Ainsi, si l’exemple d’activité que je viens de proposer est tout à fait améliorable, il a effectivement permis aux élèves de partir d’exemples concrets pour réfléchir et trouver par eux-mêmes quelles sont les différents obstacles qui peuvent nous priver de la volonté et ainsi à introduire différentes théories philosophiques de la liberté (comme celle de l’autonomie kantienne) en montrant comment celles-ci prennent en compte ces différents obstacles.
Utiliser les vignettes pour vérifier et évaluer la compréhension des théories philosophiques
Enfin, les vignettes peuvent être utilisées à la fin du cours pour vérifier que les élèves ont bien compris les concepts expliqués en cours. Par exemple, pour vérifier que les élèves de la classe de Terminale avaient bien compris le concept de déterminisme, je leur ai donné l’exercice suivant :
Lisez le scénario suivant et répondez aux questions :
Imaginez le scénario suivant : une journée où vous restez chez vous sans interagir avec le monde extérieur (par exemple parce que vous êtes malade). En restant chez vous, vous observez depuis votre fenêtre les événements suivants :
*A 9h du matin, le facteur vient déposer le courrier dans votre boîte aux lettres.
*A midi, un chat vient traverser votre jardin.
*A 15h, il se met à pleuvoir.
*A 18h, votre voisin traverse la route, se fait renverser par une voiture et est envoyé à l’hôpital.
Imaginez maintenant que, quand sonne minuit, vous êtes renvoyé au début de votre journée. Tout revient exactement à l’état auquel il était au début de la journée (sauf vous, qui conservez le souvenir de la première version de cette journée). Vous décidez à nouveau de rester chez vous et d’observer ce qui se passe par la fenêtre. A votre avis les événements suivants vont-ils nécessairement se reproduire (en supposant que vous n’intervenez pas) ? Justifiez votre réponse :
*A 9h du matin, le facteur viendra-t-il nécessairement déposer le courrier dans votre boîte aux lettres ?
*A midi, un chat viendra-t-il nécessairement traverser votre jardin ?
*A 15h, il se mettra-t-il nécessairement à pleuvoir ?
*A 18h, votre voisin traversera-t-il la route et se fera-t-il renverser par une voiture ?
D’après vous, que répondrait à chacune de ces questions un déterministe et que répondrait un partisan du libre-arbitre ?
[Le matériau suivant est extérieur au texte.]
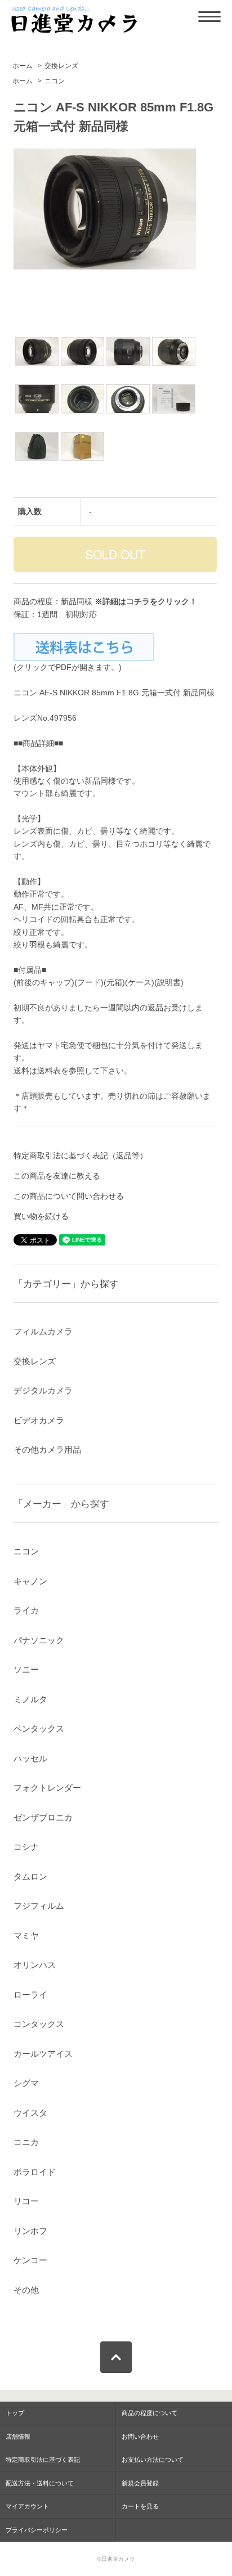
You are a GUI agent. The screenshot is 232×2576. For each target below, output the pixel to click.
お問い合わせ (140, 2436)
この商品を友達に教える (57, 1175)
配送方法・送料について (40, 2483)
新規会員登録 (140, 2483)
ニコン (54, 81)
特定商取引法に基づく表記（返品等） (81, 1155)
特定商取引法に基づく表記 (43, 2459)
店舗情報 (18, 2436)
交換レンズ (61, 66)
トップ (15, 2412)
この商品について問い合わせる (69, 1196)
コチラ (138, 601)
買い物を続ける (41, 1216)
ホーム (22, 66)
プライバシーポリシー (37, 2529)
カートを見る (140, 2506)
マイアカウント (27, 2506)
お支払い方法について (153, 2459)
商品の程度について (149, 2412)
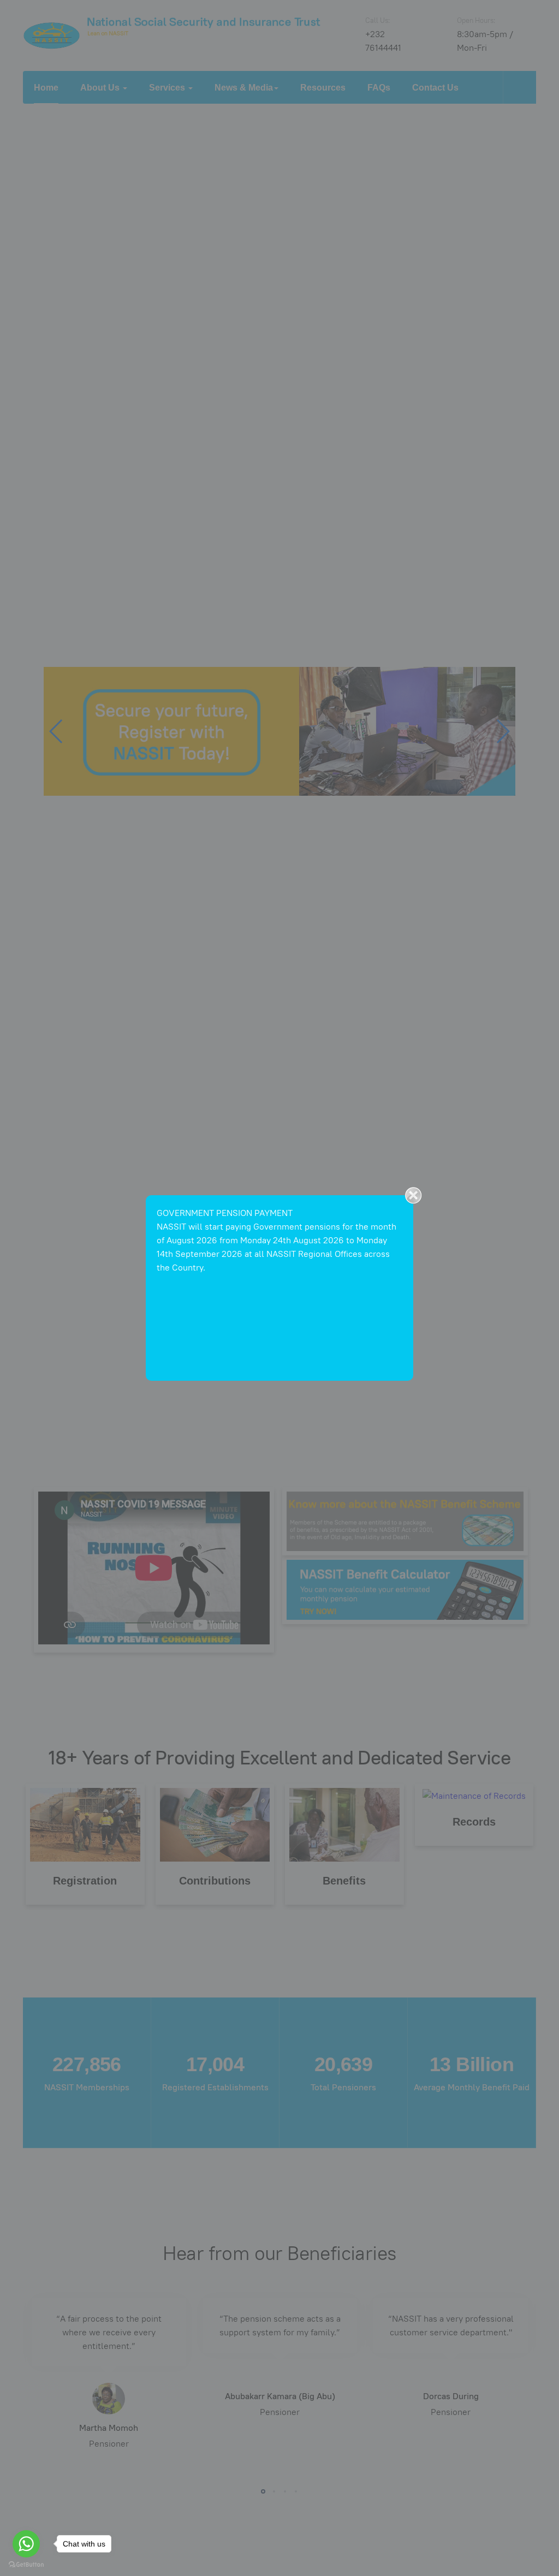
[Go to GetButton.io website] (26, 2564)
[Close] (413, 1195)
L’idée de tester la compréhension du déterminisme sur la base de scénarios impliquant des retours dans le temps vient directement de la littérature en philosophie expérimentale (Giraud et al., 2023). La même approche peut d’ailleurs être utilisée pour évaluer la compréhension des élèves. Sur le même modèle, on peut par exemple proposer des dilemmes aux élèves et leur demande d’expliquer la solution que choisirait un utilitariste ou un kantien (en leur demandant bien entendu de justifier).
Conclusion
En résumé, la philosophie expérimentale peut servir de sources d’inspiration pour la didactique de la philosophie, en encourageant les enseignants à traduire des concepts et des thèses philosophiques sous formes de vignettes qui guideront les élèves dans leur compréhension de ces concepts et de ces théories, tout en permettant d’évaluer cette compréhension. Si jusque-là l’usage de telles vignettes n’a été envisagée dans un cadre didactique que comme ayant une fonction d’amorce à la discussion à un cours traditionnel, elles peuvent en fait avoir toute une autre série d’usages que j’ai tenté d’illustrer dans cet article.